WHAT YOU HAVE TO DO :: Rewrite the material starting at the line that contains "Click the Stop" and ending at the line that contains "I will coord(625,656).", swapping "toolbar" for "sidebar" and keeping everything else unchanged.

DATA ROWS ::

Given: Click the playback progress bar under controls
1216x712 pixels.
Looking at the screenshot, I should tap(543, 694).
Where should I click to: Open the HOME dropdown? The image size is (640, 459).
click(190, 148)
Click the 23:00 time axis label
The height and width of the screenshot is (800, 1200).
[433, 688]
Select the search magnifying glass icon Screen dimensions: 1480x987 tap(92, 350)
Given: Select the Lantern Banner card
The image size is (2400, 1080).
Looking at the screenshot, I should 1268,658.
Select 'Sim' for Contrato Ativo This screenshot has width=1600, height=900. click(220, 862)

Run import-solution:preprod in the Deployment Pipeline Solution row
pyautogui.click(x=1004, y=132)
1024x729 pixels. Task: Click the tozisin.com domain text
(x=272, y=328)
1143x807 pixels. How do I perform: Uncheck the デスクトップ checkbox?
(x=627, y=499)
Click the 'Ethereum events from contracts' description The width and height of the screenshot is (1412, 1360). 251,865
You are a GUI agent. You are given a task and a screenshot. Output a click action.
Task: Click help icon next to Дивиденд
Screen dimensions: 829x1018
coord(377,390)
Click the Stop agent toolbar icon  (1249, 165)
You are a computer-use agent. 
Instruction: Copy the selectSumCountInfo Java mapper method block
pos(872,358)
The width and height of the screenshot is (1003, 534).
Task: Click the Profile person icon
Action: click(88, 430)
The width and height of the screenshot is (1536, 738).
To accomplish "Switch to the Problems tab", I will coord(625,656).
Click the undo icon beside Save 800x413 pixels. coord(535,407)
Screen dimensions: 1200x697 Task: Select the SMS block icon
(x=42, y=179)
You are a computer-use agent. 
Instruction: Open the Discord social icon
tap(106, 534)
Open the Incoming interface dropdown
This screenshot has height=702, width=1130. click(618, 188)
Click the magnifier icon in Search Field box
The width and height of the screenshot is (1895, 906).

EXPECTED OUTPUT ::
Click the Stop agent sidebar icon  (1249, 165)
You are a computer-use agent. 
Instruction: Copy the selectSumCountInfo Java mapper method block
pos(872,358)
The width and height of the screenshot is (1003, 534).
Task: Click the Profile person icon
Action: click(88, 430)
The width and height of the screenshot is (1536, 738).
To accomplish "Switch to the Problems tab", I will coord(625,656).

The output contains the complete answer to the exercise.